*Data for this exercise*:
====================

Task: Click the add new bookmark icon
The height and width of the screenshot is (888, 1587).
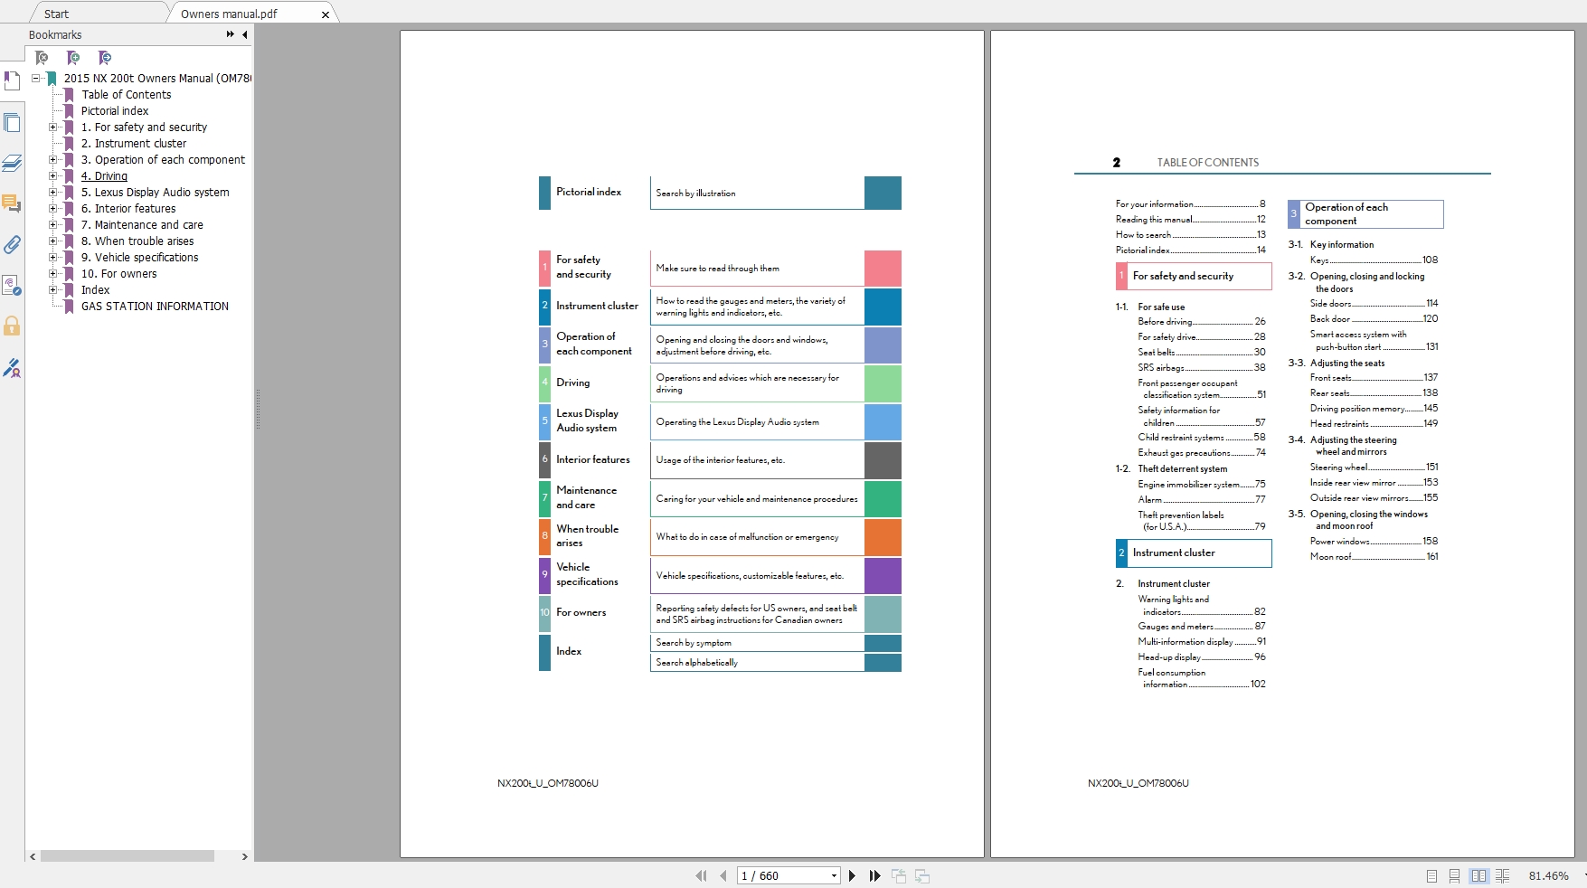Action: 73,58
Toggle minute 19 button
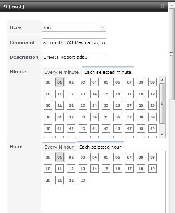This screenshot has width=175, height=213. pyautogui.click(x=153, y=94)
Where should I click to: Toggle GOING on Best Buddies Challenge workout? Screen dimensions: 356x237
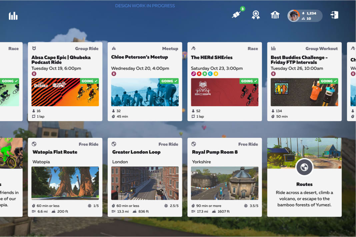(328, 81)
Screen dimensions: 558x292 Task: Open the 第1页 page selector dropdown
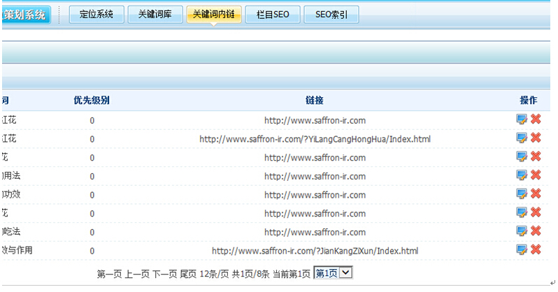333,273
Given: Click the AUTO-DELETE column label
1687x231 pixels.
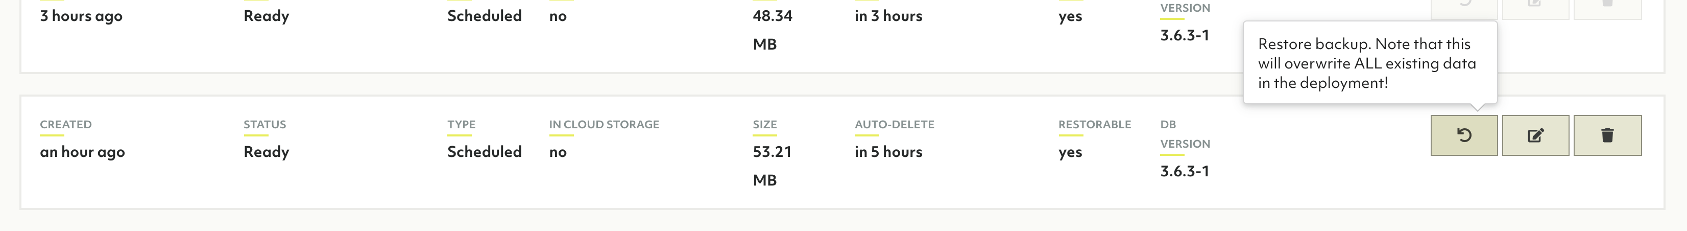Looking at the screenshot, I should pos(894,124).
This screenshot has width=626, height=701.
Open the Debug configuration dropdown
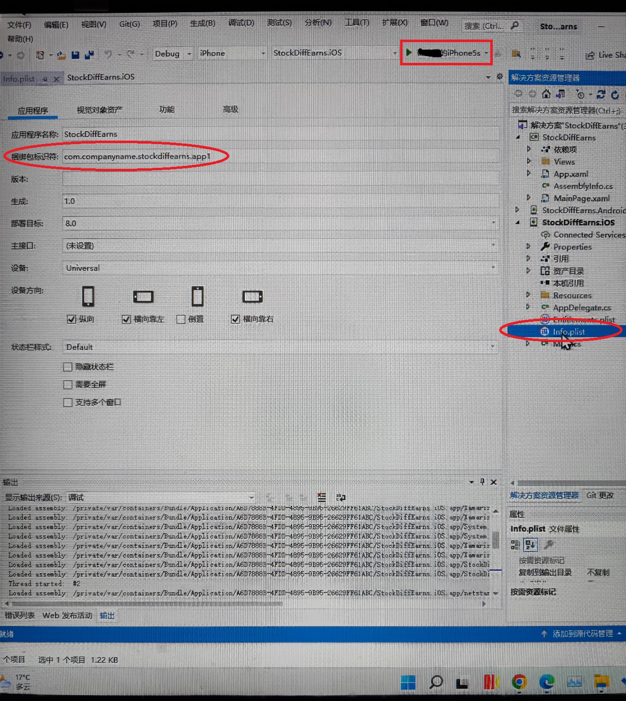click(189, 53)
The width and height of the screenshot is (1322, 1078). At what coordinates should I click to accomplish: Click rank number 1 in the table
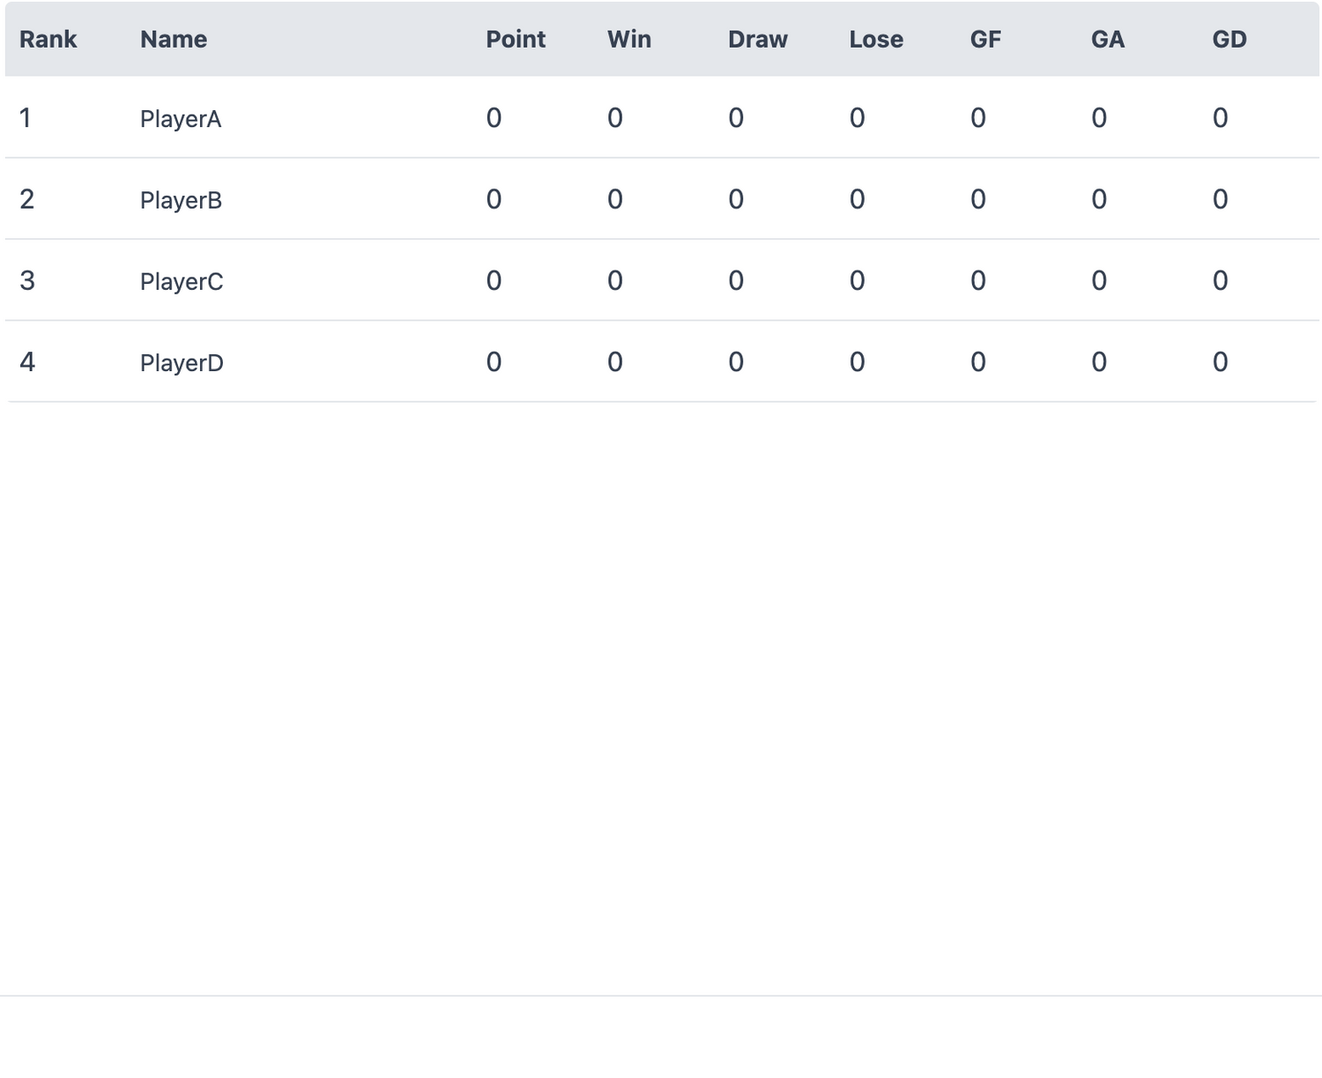point(26,118)
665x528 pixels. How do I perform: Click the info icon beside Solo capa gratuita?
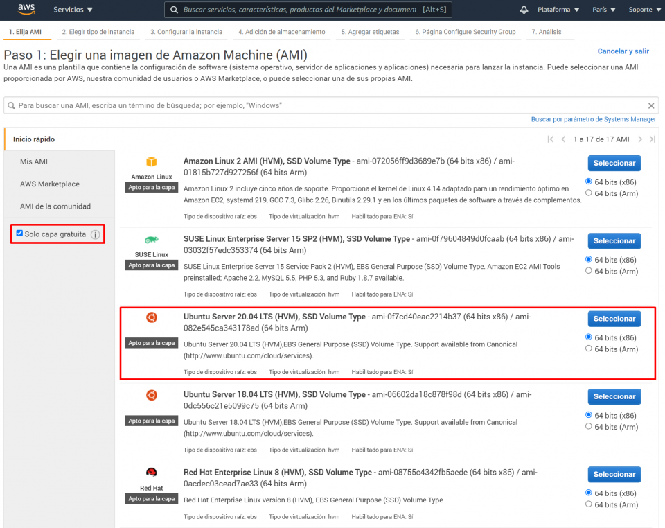coord(95,234)
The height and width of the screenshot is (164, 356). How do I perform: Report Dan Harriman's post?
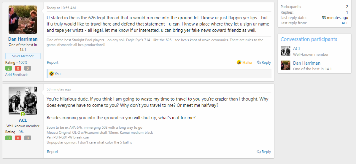tap(53, 62)
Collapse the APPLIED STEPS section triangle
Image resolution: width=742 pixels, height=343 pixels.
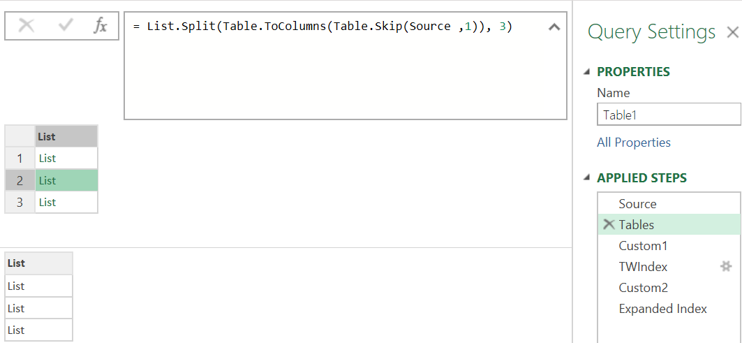point(587,178)
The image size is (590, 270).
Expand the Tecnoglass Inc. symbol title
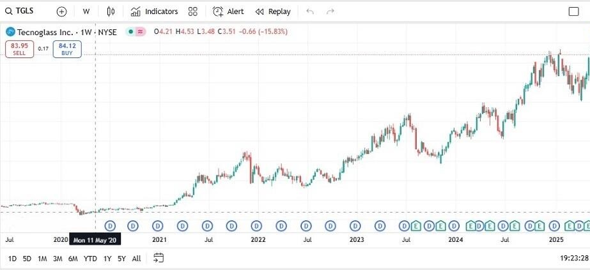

====================

*Directions for this task*: Leaving the pictures aside, write out only the lines from the one containing "This screenshot has width=626, height=701." through the end of the material, exactly as they stand.

*Result of the task*:
This screenshot has width=626, height=701.
Open the Debug configuration dropdown
click(189, 53)
The width and height of the screenshot is (1322, 1078). At what coordinates should I click to accomplish: Click rank number 1 in the table
point(26,118)
665x528 pixels. How do I perform: Click the info icon beside Solo capa gratuita?
coord(95,234)
The height and width of the screenshot is (164, 356). How do I perform: Report Dan Harriman's post?
tap(53, 62)
Collapse the APPLIED STEPS section triangle
Image resolution: width=742 pixels, height=343 pixels.
point(587,178)
The image size is (590, 270).
Expand the Tecnoglass Inc. symbol title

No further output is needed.